Begin Document text
In his notes on the notation and performance of the scores of New Sounds in Class, Self sees ‘seriousness’ as avoiding anything as humdrum as a rhythmic pulse:

the regular beat plays no part in the early exercises and pieces ...A series of sounds heard at regular intervals is an uncommon feature in the music of today ... and it would be wrong to begin with an exception. In studying the music of the past the regular beat is indeed the basis; but at the present time it is more connected with light music and pop music than with serious music [5].

- or as commonplace as diatonic pitch relationships:

As the diatonic scale plays little part in today's music we begin with all available sounds, i.e. all the sounds of the chromatic scale at as many pitches as are available together with sounds of indefinite pitch. To limit the sounds to those of the major scale is to train for the past and for pop music ... the composer of today may use any combination of pitches; to limit oneself to diatonic triads and their derivatives will act against the intended purpose of making the music of today with all the means available in the classroom [5].

Less dogmatic, and wider in its cultural reach was Sound and Silence [6]. While self and Dennis set out explicitly to promote modernism, Paynter focussed on the experience of pupils themselves. He seemed genuinely interested in what they came up with and the book contained intriguing examples of children’s compositions, made up both by individuals and groups. Sound and silence also discussed the nature of musical learning and its place in the curriculum as a whole:

It might help us to find answers to these questions if we begin by looking at the essential differences between general and specialist forms of education. Apart from those of us who are concerned solely with certain clearly-defined skills such as the techniques of playing musical instruments, the work of most teachers in schools is essentially a contribution to the general education of children. Even if a teacher finds himself working in a school as ‘the music specialist’ or ‘the science specialist’ he must not let this cause him to forget his first duty: the education of the whole person. He makes a contribution to this ‘total education’ through the medium of his own subject. Moreover, he must not gear his work only to the abilities of the gifted few, but should find ways of using his specialist knowledge to serve the education of all the pupils in his classes [6].
End Document text
Exercises to complete:
A. From the passage on music teaching, extract the words starting with "In his notes" and going on through "serious music [5].".
B. In the rows below, copy the lines starting with the line with "You are a GUI" and going on through the line with "Looking at the screenshot, I should [x=1322, y=30].".
Begin Rows
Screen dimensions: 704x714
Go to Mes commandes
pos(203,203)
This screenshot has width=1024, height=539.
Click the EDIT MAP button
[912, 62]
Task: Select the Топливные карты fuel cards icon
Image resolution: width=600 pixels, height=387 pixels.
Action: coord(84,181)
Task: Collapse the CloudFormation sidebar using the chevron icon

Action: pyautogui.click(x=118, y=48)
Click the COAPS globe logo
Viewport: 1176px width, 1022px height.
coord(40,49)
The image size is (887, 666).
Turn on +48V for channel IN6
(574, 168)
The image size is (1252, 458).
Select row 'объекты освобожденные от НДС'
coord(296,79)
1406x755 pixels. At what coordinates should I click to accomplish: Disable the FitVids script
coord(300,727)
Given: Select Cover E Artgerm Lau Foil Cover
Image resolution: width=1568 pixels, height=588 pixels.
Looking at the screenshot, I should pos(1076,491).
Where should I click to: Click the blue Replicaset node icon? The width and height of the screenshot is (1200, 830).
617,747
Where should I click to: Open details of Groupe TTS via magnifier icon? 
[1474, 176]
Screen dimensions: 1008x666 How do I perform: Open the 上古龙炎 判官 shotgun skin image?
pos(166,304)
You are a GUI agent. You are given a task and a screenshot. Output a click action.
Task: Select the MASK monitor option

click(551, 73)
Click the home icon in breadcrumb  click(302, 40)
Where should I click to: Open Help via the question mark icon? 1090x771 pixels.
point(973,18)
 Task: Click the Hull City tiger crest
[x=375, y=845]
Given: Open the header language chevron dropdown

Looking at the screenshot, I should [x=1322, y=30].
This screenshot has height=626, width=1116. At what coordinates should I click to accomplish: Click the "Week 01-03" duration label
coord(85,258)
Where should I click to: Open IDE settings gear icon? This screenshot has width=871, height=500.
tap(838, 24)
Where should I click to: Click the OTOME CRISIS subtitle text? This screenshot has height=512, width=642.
End Rows
Worked solutions:
A.
In his notes on the notation and performance of the scores of New Sounds in Class, Self sees ‘seriousness’ as avoiding anything as humdrum as a rhythmic pulse:

the regular beat plays no part in the early exercises and pieces ...A series of sounds heard at regular intervals is an uncommon feature in the music of today ... and it would be wrong to begin with an exception. In studying the music of the past the regular beat is indeed the basis; but at the present time it is more connected with light music and pop music than with serious music [5].

B.
You are a GUI agent. You are given a task and a screenshot. Output a click action.
Task: Select the MASK monitor option

click(551, 73)
Click the home icon in breadcrumb  click(302, 40)
Where should I click to: Open Help via the question mark icon? 1090x771 pixels.
point(973,18)
 Task: Click the Hull City tiger crest
[x=375, y=845]
Given: Open the header language chevron dropdown

Looking at the screenshot, I should [x=1322, y=30].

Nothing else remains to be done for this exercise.